Installed offshore wind capacity in US waters could reach 20 gigawatts (GW) by 2030 and annual investments in the sector could surpass $15 billion by the mid-2020s, according to Rystad Energy.
Such a trajectory means capital expenditure in US offshore wind will likely exceed those in US offshore oil and gas within the next five years – a truly remarkable development.
“There are currently 6 GW of offshore wind projects in the US that have been sanctioned for development, requiring collective investments of more than $20 billion over the next five years. Assuming continued support from the regulators, many more projects will be sanctioned in the coming years and we expect to see yearly investments in the sector exceed $15 billion by the middle of the decade,” says Tim Bjerkelund, Head of Consulting New York at Rystad Energy. “That would certainly signal an energy revolution and offshore suppliers should take note.”
By comparison, Rystad Energy expects annual expenditure on US offshore oil and gas projects to average $14.8 billion between 2020 and 2025.
The US Northeast has for decades been dependent on importing energy, either from other states or from other countries. Renewable energy could offer a remedy but wind and solar projects are typically land-intensive, which poses problems in areas of high population density such as the US Northeast.
“This is reminiscent of problems faced by European countries, and the states in the Northeast have wisely picked up the same playbook. Benefiting from the technological developments and cost efficiencies introduced in the North Sea, these states are adopting the lessons learned and are rapidly rolling out targets for a much higher share of renewables in their power mix,” Bjerkelund says.

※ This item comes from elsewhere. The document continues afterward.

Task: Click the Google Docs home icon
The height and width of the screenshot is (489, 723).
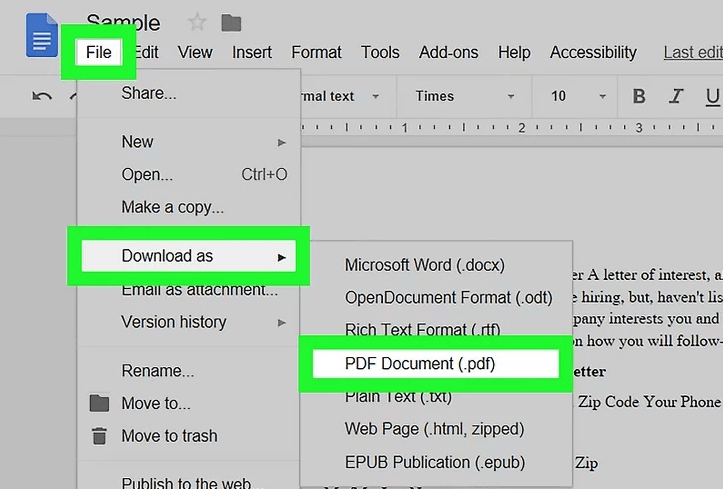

Projects such as Vineyard Wind are expected to see costs close to the levels of European projects. This bodes well for an industry that is still in its infancy. According to the Energy Information Administration, the potential for offshore wind in the US is 7200 TWh. If all of this were to be realized, it would equal hundreds of projects similar to the ones already sanctioned, with each requiring investments of around $3 billion on average.
“The emergence of offshore wind as an industry in the US is truly exciting. The energy transition is taking place now – not through small test projects, but through utility scale projects that each require billions of dollars in investment. US suppliers should take note – this new industry could outgrow offshore oil and gas in only a few years’ time, providing lots of new opportunities,” Bjerkelund concludes.